RECORDS FOR THE EXERCISE:
-- BEGIN --

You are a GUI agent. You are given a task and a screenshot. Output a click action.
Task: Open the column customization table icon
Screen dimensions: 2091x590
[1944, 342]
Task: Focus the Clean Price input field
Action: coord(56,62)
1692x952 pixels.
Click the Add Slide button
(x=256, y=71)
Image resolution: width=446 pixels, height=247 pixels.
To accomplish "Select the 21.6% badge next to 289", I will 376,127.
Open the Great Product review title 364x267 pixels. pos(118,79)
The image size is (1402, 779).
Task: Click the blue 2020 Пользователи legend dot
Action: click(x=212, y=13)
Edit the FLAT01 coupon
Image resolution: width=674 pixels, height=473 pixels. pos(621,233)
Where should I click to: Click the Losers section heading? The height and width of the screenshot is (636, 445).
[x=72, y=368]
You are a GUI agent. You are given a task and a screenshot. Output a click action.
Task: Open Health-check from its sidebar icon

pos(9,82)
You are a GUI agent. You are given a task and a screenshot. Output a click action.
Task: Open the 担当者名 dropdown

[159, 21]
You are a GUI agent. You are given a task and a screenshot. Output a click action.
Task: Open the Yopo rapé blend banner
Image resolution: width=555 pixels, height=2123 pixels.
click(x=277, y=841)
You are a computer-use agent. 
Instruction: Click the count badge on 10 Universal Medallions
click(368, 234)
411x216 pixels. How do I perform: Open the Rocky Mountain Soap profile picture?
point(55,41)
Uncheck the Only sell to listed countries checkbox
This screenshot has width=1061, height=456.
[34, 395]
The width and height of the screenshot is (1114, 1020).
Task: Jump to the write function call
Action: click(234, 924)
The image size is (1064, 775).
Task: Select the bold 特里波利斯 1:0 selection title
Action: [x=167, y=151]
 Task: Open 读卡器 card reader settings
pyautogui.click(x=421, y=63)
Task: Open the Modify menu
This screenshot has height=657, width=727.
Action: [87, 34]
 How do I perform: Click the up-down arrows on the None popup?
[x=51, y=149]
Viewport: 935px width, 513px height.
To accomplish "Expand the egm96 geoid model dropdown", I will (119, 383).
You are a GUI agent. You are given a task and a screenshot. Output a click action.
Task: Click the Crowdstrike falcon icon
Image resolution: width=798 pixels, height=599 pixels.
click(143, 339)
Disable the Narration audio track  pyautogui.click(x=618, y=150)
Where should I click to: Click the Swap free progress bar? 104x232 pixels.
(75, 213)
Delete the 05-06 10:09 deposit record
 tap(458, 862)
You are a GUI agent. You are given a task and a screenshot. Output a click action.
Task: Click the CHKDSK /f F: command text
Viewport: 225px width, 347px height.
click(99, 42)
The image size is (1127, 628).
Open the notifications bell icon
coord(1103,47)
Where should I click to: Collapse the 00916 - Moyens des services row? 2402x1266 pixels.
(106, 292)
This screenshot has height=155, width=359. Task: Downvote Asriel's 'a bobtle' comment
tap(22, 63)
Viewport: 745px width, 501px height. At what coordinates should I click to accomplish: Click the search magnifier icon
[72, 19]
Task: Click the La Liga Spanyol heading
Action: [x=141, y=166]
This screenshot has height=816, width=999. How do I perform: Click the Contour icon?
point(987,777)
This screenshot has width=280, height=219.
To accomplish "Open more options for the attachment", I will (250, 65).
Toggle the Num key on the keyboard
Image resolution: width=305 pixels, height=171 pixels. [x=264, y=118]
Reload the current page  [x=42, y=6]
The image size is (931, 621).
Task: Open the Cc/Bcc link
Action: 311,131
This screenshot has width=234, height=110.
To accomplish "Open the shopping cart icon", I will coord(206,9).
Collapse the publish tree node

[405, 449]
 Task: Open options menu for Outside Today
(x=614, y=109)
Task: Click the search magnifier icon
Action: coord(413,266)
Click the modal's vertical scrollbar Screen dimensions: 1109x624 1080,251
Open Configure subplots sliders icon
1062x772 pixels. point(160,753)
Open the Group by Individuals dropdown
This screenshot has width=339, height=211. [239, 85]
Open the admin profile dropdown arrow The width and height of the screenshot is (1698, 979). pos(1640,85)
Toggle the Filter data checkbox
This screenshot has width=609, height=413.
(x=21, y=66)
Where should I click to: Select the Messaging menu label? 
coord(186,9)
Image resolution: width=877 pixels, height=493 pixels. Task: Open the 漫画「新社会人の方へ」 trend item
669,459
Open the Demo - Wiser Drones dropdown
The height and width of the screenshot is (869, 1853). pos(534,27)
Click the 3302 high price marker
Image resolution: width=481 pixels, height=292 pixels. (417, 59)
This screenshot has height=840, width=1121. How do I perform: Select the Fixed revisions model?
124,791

-- END --

DIRECTION: Rewrite all of the lines above, changing every "GUI agent" to "screen agent" and leaving everything else the same.

REPLY TO THE TASK:
You are a screen agent. You are given a task and a screenshot. Output a click action.
Task: Open the column customization table icon
Screen dimensions: 2091x590
[1944, 342]
Task: Focus the Clean Price input field
Action: coord(56,62)
1692x952 pixels.
Click the Add Slide button
(x=256, y=71)
Image resolution: width=446 pixels, height=247 pixels.
To accomplish "Select the 21.6% badge next to 289", I will 376,127.
Open the Great Product review title 364x267 pixels. pos(118,79)
The image size is (1402, 779).
Task: Click the blue 2020 Пользователи legend dot
Action: click(x=212, y=13)
Edit the FLAT01 coupon
Image resolution: width=674 pixels, height=473 pixels. pos(621,233)
Where should I click to: Click the Losers section heading? The height and width of the screenshot is (636, 445).
[x=72, y=368]
You are a screen agent. You are given a task and a screenshot. Output a click action.
Task: Open Health-check from its sidebar icon

pos(9,82)
You are a screen agent. You are given a task and a screenshot. Output a click action.
Task: Open the 担当者名 dropdown

[159, 21]
You are a screen agent. You are given a task and a screenshot. Output a click action.
Task: Open the Yopo rapé blend banner
Image resolution: width=555 pixels, height=2123 pixels.
click(x=277, y=841)
You are a computer-use agent. 
Instruction: Click the count badge on 10 Universal Medallions
click(368, 234)
411x216 pixels. How do I perform: Open the Rocky Mountain Soap profile picture?
point(55,41)
Uncheck the Only sell to listed countries checkbox
This screenshot has width=1061, height=456.
[34, 395]
The width and height of the screenshot is (1114, 1020).
Task: Jump to the write function call
Action: click(234, 924)
The image size is (1064, 775).
Task: Select the bold 特里波利斯 1:0 selection title
Action: [x=167, y=151]
 Task: Open 读卡器 card reader settings
pyautogui.click(x=421, y=63)
Task: Open the Modify menu
This screenshot has height=657, width=727.
Action: [87, 34]
 How do I perform: Click the up-down arrows on the None popup?
[x=51, y=149]
Viewport: 935px width, 513px height.
To accomplish "Expand the egm96 geoid model dropdown", I will (119, 383).
You are a screen agent. You are given a task and a screenshot. Output a click action.
Task: Click the Crowdstrike falcon icon
Image resolution: width=798 pixels, height=599 pixels.
click(143, 339)
Disable the Narration audio track  pyautogui.click(x=618, y=150)
Where should I click to: Click the Swap free progress bar? 104x232 pixels.
(75, 213)
Delete the 05-06 10:09 deposit record
 tap(458, 862)
You are a screen agent. You are given a task and a screenshot. Output a click action.
Task: Click the CHKDSK /f F: command text
Viewport: 225px width, 347px height.
click(99, 42)
The image size is (1127, 628).
Open the notifications bell icon
coord(1103,47)
Where should I click to: Collapse the 00916 - Moyens des services row? 2402x1266 pixels.
(106, 292)
This screenshot has height=155, width=359. Task: Downvote Asriel's 'a bobtle' comment
tap(22, 63)
Viewport: 745px width, 501px height. At what coordinates should I click to accomplish: Click the search magnifier icon
[72, 19]
Task: Click the La Liga Spanyol heading
Action: [x=141, y=166]
This screenshot has height=816, width=999. How do I perform: Click the Contour icon?
point(987,777)
This screenshot has width=280, height=219.
To accomplish "Open more options for the attachment", I will (250, 65).
Toggle the Num key on the keyboard
Image resolution: width=305 pixels, height=171 pixels. [x=264, y=118]
Reload the current page  [x=42, y=6]
The image size is (931, 621).
Task: Open the Cc/Bcc link
Action: 311,131
This screenshot has width=234, height=110.
To accomplish "Open the shopping cart icon", I will coord(206,9).
Collapse the publish tree node

[405, 449]
 Task: Open options menu for Outside Today
(x=614, y=109)
Task: Click the search magnifier icon
Action: coord(413,266)
Click the modal's vertical scrollbar Screen dimensions: 1109x624 1080,251
Open Configure subplots sliders icon
1062x772 pixels. point(160,753)
Open the Group by Individuals dropdown
This screenshot has width=339, height=211. [239, 85]
Open the admin profile dropdown arrow The width and height of the screenshot is (1698, 979). pos(1640,85)
Toggle the Filter data checkbox
This screenshot has width=609, height=413.
(x=21, y=66)
Where should I click to: Select the Messaging menu label? 
coord(186,9)
Image resolution: width=877 pixels, height=493 pixels. Task: Open the 漫画「新社会人の方へ」 trend item
669,459
Open the Demo - Wiser Drones dropdown
The height and width of the screenshot is (869, 1853). pos(534,27)
Click the 3302 high price marker
Image resolution: width=481 pixels, height=292 pixels. (417, 59)
This screenshot has height=840, width=1121. How do I perform: Select the Fixed revisions model?
124,791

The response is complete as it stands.